Re: [PATCH] new cgroup controller "fork"

From: Brian K. White
Date: Thu Nov 03 2011 - 16:21:31 EST


On 11/3/2011 3:25 PM, Glauber Costa wrote:
On 11/03/2011 05:20 PM, Max Kellermann wrote:
On 2011/11/03 20:03, Alan Cox<alan@xxxxxxxxxxxxxxxxxxx> wrote:
Sure - I'm just not seeing that a whole separate cgroup for it is
appropriate or a good plan. Anyone doing real resource management needs
the rest of the stuff anyway.

Right. When I saw Frederic's controller today, my first thought was
that one could move the fork limit code over into that controller. If
we reach a consensus that this would be a good idea, and would have
chances to get merged, I could probably take some time to refactor my
code.

Max
I'd advise you to take a step back and think if this is really needed.
As Alan pointed out, the really expensive resource here is already being
constrained by Frederic's controller.

I think this really is a different knob that is nice to have as long as it doesn't cost much.
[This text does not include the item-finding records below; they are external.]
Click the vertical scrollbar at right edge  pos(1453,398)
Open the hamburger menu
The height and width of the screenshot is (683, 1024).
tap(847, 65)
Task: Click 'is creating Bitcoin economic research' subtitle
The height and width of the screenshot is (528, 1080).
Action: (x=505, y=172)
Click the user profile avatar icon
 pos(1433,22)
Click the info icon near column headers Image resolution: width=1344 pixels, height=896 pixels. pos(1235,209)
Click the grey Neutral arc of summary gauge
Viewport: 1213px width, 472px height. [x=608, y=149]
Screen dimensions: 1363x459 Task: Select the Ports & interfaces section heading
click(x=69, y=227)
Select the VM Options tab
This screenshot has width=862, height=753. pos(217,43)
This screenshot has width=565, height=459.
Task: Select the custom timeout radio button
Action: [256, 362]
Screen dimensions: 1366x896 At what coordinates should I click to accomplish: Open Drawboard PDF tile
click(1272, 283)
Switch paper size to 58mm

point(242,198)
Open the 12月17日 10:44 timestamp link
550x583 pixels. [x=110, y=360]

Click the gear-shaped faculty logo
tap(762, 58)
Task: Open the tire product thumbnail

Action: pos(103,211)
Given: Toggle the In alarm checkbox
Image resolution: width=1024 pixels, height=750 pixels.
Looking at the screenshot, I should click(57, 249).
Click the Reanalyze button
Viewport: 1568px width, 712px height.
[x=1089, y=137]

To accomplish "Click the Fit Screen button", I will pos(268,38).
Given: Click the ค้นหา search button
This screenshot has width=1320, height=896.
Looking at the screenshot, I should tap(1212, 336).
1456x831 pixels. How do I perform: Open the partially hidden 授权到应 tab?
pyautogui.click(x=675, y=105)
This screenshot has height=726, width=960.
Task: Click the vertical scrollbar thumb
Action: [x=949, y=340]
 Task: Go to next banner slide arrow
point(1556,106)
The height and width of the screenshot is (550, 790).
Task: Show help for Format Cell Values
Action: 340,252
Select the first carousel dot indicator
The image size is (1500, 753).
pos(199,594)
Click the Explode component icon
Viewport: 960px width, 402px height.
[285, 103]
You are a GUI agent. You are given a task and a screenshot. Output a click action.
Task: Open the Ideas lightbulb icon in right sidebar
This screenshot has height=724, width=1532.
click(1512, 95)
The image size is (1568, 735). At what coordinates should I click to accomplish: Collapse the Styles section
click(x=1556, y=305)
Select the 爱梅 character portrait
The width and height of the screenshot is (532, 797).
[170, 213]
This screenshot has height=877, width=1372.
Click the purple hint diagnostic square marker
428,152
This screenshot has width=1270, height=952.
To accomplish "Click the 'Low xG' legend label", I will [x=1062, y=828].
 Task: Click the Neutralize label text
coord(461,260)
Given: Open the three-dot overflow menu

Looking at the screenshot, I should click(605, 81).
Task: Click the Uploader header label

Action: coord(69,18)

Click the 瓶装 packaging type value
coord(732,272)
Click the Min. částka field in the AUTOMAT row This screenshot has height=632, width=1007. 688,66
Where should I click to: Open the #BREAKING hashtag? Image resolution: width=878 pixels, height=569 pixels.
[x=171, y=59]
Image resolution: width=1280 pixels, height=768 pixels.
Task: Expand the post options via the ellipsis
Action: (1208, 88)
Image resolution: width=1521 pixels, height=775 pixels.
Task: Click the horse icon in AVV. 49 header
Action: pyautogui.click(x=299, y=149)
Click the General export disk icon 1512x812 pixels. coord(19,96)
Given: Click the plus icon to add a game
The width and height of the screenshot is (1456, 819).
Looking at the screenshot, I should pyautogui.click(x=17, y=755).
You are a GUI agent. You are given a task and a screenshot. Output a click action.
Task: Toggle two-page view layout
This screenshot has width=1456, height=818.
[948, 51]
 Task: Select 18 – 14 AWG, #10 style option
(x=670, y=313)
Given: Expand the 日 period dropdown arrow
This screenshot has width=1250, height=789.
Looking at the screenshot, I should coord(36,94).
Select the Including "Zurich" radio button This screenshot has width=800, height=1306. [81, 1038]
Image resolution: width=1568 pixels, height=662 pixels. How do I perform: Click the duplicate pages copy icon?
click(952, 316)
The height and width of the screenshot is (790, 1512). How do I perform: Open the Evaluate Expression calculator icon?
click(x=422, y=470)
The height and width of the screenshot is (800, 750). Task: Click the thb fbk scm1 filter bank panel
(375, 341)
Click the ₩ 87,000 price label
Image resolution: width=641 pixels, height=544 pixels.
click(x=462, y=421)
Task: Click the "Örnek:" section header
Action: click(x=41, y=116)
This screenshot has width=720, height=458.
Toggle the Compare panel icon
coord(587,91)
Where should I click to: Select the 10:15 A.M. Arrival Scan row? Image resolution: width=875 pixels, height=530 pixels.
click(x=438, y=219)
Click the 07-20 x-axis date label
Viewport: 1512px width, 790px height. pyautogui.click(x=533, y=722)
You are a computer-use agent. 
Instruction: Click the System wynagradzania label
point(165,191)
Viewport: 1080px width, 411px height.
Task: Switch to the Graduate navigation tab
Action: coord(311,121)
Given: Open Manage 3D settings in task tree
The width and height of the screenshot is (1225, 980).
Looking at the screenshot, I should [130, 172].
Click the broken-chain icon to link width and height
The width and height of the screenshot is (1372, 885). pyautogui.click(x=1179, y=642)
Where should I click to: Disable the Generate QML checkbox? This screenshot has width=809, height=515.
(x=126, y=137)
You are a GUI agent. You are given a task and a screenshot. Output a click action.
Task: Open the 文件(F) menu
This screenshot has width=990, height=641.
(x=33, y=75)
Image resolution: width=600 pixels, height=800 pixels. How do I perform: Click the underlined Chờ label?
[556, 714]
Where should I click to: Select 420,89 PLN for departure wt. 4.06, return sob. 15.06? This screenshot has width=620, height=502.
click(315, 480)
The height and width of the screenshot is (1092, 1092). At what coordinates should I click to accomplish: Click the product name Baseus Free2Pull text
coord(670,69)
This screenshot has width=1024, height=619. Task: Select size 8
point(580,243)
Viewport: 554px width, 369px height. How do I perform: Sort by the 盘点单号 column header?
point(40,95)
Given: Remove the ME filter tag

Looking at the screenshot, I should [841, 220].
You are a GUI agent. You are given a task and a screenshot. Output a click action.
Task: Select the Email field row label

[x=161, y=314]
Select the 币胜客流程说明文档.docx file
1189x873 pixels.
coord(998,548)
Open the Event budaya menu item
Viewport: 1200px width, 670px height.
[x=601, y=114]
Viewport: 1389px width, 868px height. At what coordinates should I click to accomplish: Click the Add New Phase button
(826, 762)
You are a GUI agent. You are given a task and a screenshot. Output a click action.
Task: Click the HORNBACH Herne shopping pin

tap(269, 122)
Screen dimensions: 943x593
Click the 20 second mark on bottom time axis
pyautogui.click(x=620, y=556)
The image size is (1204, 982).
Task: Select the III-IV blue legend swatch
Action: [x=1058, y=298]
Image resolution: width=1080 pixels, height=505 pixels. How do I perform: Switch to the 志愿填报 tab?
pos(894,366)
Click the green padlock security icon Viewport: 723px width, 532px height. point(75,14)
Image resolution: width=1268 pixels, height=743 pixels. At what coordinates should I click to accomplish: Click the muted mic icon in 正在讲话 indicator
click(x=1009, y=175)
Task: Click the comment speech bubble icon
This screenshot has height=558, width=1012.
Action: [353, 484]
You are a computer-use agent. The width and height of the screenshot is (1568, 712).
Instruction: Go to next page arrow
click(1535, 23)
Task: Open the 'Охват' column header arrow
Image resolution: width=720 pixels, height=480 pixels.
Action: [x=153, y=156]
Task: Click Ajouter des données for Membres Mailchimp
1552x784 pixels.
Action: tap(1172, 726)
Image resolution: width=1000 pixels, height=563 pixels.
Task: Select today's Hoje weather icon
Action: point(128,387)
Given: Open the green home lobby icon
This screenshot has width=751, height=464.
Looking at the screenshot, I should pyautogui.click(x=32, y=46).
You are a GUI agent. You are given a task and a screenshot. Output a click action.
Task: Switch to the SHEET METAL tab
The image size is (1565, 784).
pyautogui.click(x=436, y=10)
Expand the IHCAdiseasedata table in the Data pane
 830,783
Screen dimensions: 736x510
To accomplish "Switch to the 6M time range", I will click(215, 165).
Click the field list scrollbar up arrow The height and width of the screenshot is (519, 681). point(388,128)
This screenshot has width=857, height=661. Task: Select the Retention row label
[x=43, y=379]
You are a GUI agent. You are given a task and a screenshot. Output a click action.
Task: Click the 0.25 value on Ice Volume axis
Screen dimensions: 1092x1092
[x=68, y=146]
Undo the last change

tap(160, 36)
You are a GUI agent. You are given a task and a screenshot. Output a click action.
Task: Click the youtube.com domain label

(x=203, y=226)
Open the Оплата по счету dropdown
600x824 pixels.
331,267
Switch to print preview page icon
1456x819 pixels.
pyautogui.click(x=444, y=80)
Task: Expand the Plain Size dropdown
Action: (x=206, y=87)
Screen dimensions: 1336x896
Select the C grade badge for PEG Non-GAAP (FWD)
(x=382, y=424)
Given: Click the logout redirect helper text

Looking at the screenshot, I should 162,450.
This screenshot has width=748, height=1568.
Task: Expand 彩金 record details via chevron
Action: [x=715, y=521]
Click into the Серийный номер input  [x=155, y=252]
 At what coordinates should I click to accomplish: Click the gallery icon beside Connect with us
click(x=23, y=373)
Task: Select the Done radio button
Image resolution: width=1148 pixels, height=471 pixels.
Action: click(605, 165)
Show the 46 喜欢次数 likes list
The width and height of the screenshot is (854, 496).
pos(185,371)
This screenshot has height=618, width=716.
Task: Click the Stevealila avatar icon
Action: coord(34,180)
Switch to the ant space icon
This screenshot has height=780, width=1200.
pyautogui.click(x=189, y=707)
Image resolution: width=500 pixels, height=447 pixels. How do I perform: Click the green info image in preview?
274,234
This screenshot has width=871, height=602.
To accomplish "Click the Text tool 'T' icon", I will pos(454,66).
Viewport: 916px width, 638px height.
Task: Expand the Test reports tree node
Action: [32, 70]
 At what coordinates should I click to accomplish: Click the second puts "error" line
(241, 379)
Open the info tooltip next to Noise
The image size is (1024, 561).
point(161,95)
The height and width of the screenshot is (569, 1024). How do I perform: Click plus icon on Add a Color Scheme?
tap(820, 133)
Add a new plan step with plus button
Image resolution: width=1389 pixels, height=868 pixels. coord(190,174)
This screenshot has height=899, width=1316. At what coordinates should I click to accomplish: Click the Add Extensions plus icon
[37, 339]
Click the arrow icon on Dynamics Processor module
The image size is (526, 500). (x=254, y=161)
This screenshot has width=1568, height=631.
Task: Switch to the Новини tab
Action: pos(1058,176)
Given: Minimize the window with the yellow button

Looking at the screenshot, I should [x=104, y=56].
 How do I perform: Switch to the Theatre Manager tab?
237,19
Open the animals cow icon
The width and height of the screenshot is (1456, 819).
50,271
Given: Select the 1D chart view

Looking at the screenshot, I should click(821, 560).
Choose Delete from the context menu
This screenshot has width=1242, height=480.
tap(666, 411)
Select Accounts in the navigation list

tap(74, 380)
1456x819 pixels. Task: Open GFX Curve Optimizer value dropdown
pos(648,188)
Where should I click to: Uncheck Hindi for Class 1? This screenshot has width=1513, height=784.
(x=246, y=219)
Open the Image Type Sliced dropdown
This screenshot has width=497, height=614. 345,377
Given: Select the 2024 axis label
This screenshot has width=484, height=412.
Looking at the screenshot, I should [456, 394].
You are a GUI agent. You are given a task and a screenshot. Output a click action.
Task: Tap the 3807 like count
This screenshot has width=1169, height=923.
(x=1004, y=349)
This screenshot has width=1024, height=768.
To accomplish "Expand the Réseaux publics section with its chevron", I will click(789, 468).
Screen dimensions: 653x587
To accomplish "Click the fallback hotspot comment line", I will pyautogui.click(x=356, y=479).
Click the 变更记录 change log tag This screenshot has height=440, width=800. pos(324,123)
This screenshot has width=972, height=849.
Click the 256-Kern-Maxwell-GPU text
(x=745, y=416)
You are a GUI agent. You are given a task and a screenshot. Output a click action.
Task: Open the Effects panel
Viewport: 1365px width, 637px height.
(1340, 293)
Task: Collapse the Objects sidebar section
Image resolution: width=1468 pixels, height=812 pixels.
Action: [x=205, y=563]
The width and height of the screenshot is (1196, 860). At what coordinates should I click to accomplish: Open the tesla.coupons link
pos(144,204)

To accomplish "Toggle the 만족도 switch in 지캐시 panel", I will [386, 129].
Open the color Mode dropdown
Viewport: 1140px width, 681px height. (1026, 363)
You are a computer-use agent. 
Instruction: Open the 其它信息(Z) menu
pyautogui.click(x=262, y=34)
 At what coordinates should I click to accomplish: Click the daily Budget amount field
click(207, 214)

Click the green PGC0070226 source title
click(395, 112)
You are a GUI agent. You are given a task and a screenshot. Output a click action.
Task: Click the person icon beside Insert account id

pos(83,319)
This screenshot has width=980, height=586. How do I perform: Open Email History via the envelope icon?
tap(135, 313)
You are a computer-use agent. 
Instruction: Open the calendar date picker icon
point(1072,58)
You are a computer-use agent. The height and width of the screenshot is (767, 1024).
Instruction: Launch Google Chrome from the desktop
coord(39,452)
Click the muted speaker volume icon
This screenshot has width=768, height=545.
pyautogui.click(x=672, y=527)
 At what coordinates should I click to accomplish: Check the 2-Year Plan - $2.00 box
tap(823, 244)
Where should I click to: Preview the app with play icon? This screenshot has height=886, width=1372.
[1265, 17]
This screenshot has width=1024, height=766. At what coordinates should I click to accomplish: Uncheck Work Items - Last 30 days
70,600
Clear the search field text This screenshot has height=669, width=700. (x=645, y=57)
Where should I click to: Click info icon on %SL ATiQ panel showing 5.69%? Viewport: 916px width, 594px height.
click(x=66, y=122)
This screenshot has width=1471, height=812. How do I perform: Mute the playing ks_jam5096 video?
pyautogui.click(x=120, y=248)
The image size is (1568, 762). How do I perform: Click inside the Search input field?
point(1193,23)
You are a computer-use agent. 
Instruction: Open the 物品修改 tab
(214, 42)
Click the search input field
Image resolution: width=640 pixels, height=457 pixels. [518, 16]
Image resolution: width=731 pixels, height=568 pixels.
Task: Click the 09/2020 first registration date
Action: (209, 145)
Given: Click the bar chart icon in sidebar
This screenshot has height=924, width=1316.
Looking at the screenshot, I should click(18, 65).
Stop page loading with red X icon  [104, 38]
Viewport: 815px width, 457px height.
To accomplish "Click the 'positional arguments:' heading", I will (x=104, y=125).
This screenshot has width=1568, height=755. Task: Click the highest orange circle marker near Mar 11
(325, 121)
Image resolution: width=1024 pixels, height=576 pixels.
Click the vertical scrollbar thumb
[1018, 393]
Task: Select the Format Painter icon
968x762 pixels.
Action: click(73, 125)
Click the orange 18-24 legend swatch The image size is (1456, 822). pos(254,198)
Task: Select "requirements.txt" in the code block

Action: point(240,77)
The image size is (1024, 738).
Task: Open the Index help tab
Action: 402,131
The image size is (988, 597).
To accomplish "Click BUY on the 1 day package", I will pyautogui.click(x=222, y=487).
It's a way to set a max lifespan in a way that isn't really addressed by the other controls. (I could absolutely be missing something.)

I think Max explained the issue clearly enough.

It doesn't matter that the fork itself is supposedly so cheap.

It's still nice to have a way to say, you may not fork/die/fork/die/fork in a race.

What's so unimaginable about having a process that you know needs a lot of cpu and ram or other resources to do it's job, and you expressly want to allow it to take as much of those resources as it can, but you know it has no need to fork, so if it forks, _that_ is the only indication of a problem, so you may only want to block it based on that.

Sure many other processes would legitimately fork/die/fork/die a lot while never exceeding a few total concurrent tasks, and for them you would not want to set any such fork limit. So what?